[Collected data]

* * * * *

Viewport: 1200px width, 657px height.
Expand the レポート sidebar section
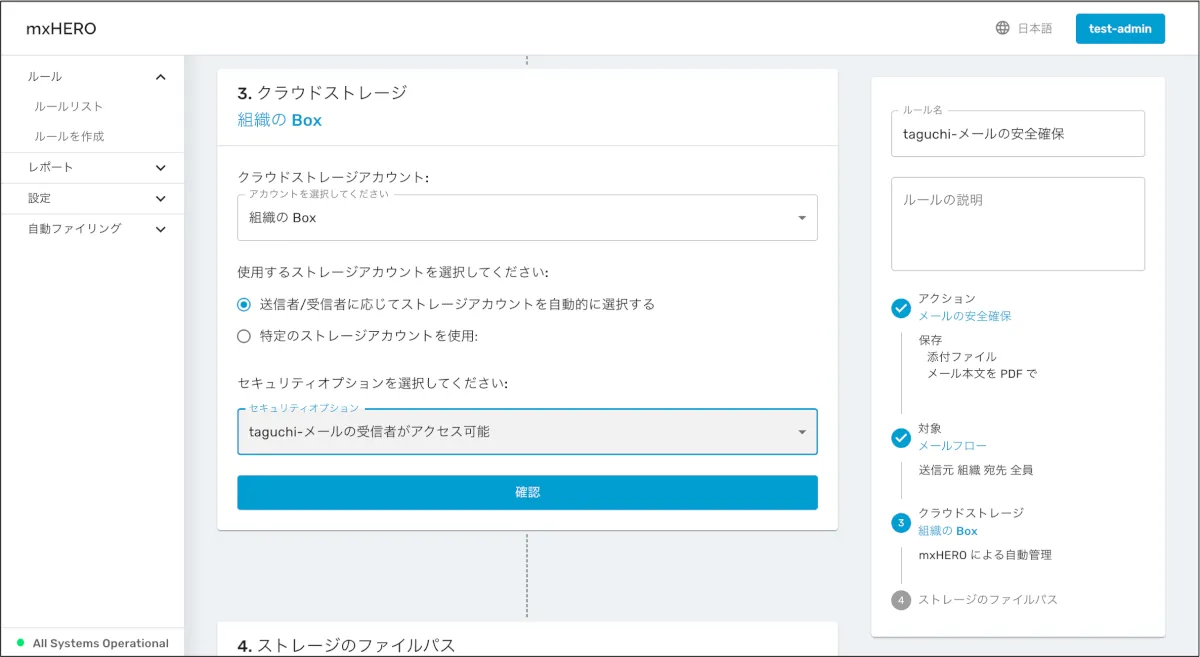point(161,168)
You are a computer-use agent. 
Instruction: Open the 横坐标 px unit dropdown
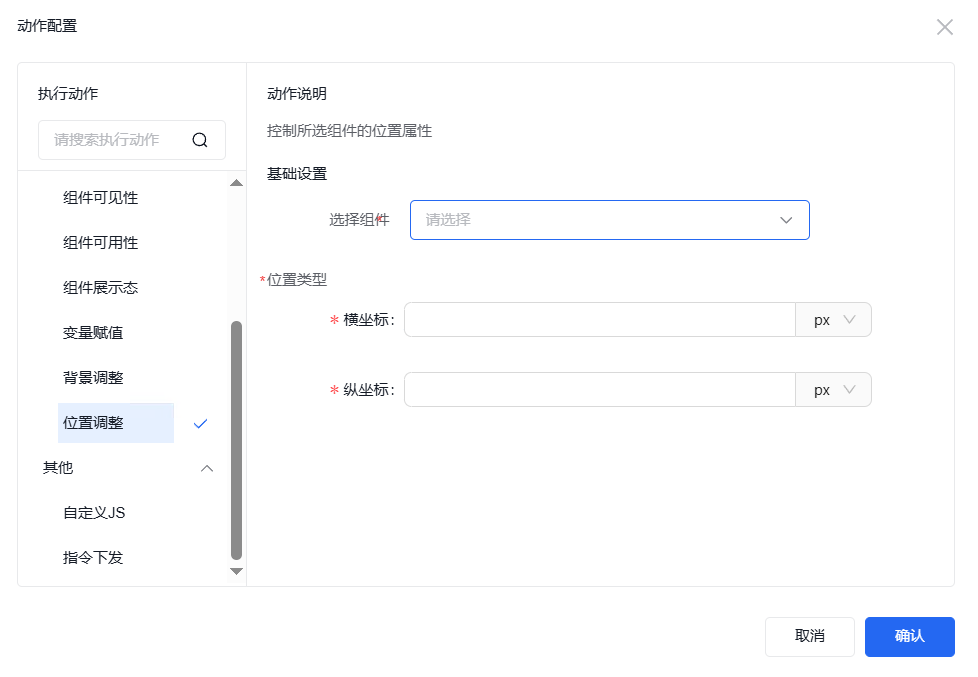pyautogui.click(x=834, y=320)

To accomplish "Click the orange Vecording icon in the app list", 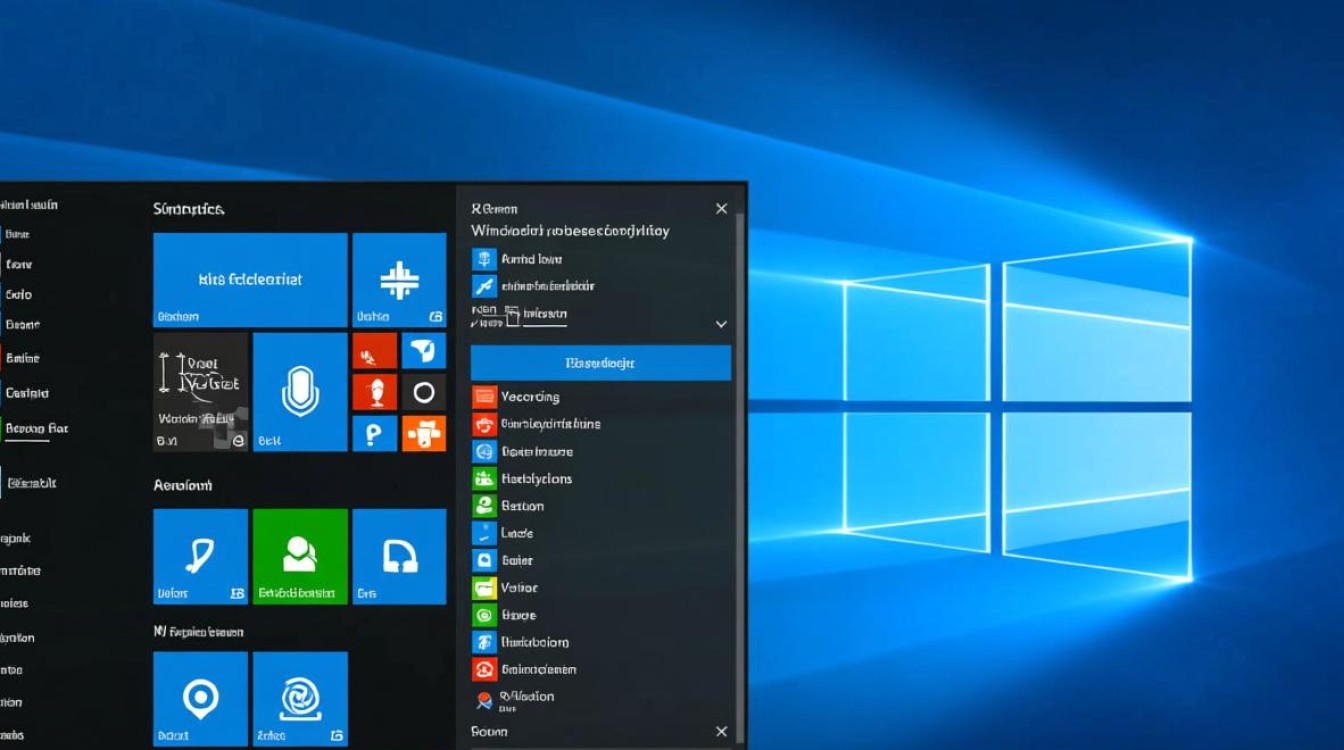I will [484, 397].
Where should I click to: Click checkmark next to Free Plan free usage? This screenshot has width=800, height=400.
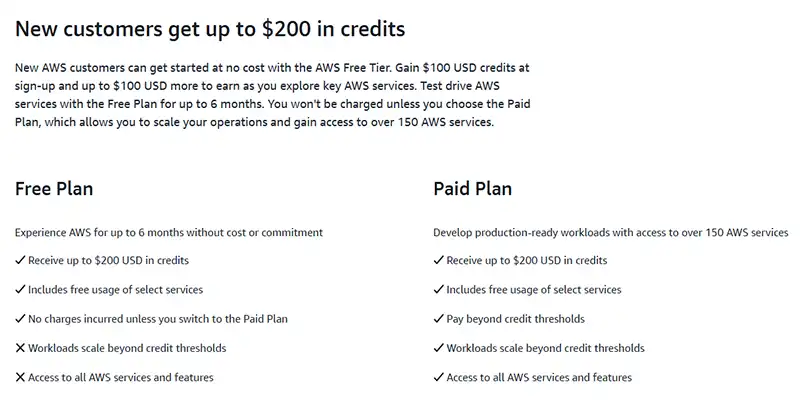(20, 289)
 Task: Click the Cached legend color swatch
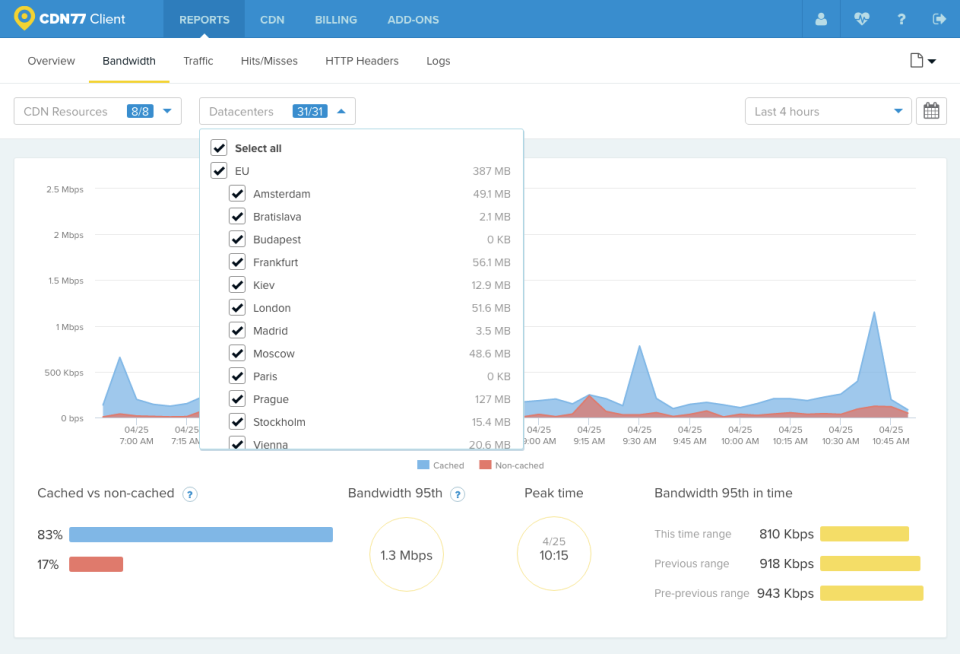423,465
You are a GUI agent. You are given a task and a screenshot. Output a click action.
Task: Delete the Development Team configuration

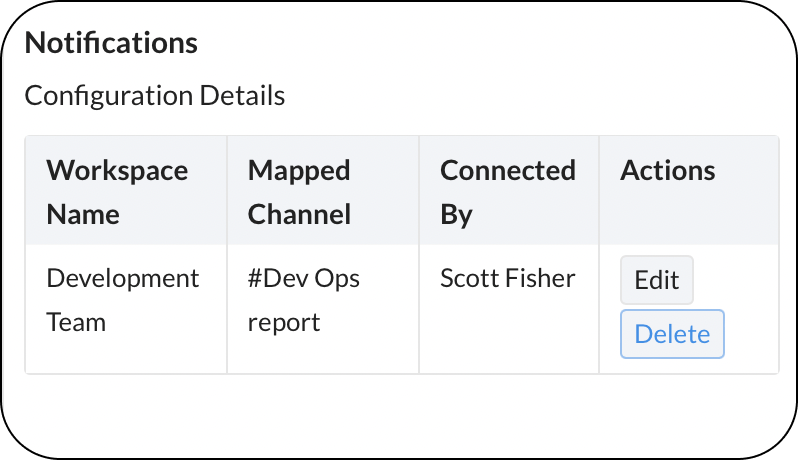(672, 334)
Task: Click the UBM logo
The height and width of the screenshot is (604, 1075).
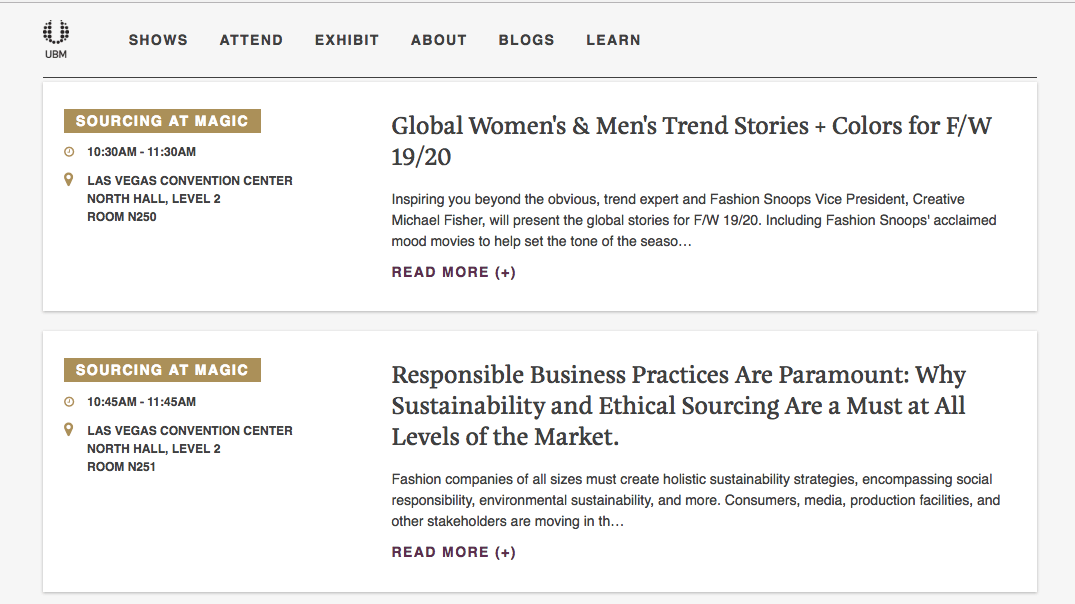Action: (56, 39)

* * * * *

— PROBLEM —
Would you please filter the lines above and copy every one that includes "agent"?

— RESPONSE —
You are a computer-use agent. 
You are a GUI agent. You are given a task and a screenshot. Output a click action.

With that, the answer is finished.